Dir0, dir1 and partitioned datasets, etc

Would it be possible to swap dir0, dir1, etc. for partitioned directory names and also make it work with the query optimizer? Both Spark and PyArrow can write parquet into partitioned directories

Basically instead of writing “where dir0 = ‘year=2007’” can we substitute “where year = ‘2017’” in the example below…

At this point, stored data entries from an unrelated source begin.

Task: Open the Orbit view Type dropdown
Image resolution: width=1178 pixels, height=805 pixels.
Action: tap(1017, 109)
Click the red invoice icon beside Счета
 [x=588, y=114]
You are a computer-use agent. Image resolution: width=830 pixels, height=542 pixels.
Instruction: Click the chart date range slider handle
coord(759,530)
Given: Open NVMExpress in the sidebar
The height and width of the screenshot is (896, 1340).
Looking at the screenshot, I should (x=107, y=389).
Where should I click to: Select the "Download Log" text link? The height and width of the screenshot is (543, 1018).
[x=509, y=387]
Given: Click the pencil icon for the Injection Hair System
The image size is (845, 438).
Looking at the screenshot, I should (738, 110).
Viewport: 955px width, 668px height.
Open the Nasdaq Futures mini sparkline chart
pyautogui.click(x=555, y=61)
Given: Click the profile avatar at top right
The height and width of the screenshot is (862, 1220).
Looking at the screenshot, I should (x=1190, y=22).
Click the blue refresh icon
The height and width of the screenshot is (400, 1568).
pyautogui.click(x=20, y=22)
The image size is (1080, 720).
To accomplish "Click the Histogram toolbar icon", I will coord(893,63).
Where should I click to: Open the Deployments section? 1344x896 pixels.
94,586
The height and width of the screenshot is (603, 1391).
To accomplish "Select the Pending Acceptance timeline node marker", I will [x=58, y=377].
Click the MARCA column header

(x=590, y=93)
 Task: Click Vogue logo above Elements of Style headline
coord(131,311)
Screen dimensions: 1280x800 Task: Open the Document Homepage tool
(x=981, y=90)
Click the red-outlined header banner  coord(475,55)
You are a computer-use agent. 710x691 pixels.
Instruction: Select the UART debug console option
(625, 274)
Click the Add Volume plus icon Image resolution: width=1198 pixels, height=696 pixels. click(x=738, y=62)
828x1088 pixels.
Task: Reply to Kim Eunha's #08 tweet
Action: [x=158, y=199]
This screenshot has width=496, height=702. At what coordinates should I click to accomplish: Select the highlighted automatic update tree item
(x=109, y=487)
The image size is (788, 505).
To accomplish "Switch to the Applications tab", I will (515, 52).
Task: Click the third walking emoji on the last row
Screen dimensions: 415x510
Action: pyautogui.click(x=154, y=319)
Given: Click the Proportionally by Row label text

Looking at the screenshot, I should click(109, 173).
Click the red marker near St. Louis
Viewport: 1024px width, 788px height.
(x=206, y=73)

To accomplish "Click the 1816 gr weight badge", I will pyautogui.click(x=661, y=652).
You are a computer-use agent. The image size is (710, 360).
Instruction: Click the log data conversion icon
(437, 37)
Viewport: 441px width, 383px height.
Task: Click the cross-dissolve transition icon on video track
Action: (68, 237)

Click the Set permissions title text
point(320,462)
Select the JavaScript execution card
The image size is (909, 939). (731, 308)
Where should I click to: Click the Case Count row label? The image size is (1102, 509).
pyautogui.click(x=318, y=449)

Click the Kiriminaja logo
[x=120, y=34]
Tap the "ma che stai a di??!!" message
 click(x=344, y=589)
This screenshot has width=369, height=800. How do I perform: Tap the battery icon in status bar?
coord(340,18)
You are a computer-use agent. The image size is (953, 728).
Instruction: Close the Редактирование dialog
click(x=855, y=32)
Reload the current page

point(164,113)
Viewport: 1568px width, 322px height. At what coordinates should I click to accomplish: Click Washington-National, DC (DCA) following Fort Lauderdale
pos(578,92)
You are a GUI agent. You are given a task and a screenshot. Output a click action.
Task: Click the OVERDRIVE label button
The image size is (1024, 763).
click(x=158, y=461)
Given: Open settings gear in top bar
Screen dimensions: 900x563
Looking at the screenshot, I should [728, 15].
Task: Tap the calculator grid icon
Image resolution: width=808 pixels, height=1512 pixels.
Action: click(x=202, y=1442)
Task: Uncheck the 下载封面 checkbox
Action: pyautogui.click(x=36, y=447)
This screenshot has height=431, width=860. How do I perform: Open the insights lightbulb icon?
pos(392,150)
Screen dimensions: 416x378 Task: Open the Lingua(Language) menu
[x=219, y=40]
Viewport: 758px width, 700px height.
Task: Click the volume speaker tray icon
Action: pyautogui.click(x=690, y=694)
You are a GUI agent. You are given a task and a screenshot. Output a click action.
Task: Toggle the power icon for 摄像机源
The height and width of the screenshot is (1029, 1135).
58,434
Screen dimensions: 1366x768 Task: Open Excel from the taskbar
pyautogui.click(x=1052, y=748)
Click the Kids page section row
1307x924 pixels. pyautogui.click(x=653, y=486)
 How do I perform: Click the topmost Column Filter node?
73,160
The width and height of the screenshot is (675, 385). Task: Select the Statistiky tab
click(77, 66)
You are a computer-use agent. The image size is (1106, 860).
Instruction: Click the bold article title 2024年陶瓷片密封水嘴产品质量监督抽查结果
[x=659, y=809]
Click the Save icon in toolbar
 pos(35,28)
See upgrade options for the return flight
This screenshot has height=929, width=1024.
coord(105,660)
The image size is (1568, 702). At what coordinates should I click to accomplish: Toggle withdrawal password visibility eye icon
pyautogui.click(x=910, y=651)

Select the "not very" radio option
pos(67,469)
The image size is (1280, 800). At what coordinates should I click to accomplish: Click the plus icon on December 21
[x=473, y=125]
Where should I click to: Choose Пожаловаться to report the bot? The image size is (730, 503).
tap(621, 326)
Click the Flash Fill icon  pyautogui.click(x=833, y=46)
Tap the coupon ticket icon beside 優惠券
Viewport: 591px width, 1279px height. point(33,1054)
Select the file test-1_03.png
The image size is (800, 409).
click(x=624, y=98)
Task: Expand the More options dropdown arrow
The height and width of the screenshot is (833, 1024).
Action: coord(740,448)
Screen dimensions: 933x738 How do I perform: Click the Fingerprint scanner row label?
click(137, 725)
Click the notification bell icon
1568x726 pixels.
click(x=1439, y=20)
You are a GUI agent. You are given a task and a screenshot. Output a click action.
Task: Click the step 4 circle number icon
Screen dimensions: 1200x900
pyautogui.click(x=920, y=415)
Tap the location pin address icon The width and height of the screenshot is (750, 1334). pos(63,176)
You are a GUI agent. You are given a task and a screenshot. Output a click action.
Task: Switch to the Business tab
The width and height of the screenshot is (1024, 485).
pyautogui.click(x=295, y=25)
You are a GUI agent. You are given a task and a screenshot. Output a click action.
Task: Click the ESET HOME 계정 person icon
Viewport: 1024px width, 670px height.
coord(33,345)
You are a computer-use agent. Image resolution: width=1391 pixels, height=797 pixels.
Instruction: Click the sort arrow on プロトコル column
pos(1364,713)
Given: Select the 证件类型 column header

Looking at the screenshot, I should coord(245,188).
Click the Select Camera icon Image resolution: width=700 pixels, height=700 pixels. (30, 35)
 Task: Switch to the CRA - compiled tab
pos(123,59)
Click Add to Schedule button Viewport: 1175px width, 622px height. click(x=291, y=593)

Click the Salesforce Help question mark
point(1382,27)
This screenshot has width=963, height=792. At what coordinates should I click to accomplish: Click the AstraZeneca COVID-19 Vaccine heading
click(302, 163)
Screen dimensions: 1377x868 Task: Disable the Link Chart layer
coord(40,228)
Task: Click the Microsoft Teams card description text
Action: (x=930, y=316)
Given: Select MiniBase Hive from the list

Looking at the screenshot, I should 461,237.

https://arrow.apache.org/docs/python/parquet.html

Partitioned Datasets (Multiple Files)
Multiple Parquet files constitute a Parquet dataset. These may present in a number of ways:

A list of Parquet absolute file paths
A directory name containing nested directories defining a partitioned dataset
A dataset partitioned by year and month may look like on disk:

dataset_name/
year=2007/
month=01/
0.parq
1.parq

month=02/
0.parq
1.parq

month=03/

year=2008/
month=01/

1 Like

@david.lee do you also include the partition field values in the files?
If this is the case:

When running queries with filters on Parquet based datasets, if there are files that only include a single value for a field included in the filter condition, Dremio will access and scan only relevant files – even if there isn’t any explicit directory structure for partitioning. This is achieved by inspecting and caching Parquet file footers and using this information for partition pruning at query time.

Otherwise, we do have some thoughts around including a way for users to define partition data types and for Dremio to automatically detect partition names (given x=y format). We’ll let you know here when we have more formal plans around this.

Both. Pyarrow generated datasets include columns as subdirectories. Spark generated parquet files adds subdirectory names to the schema.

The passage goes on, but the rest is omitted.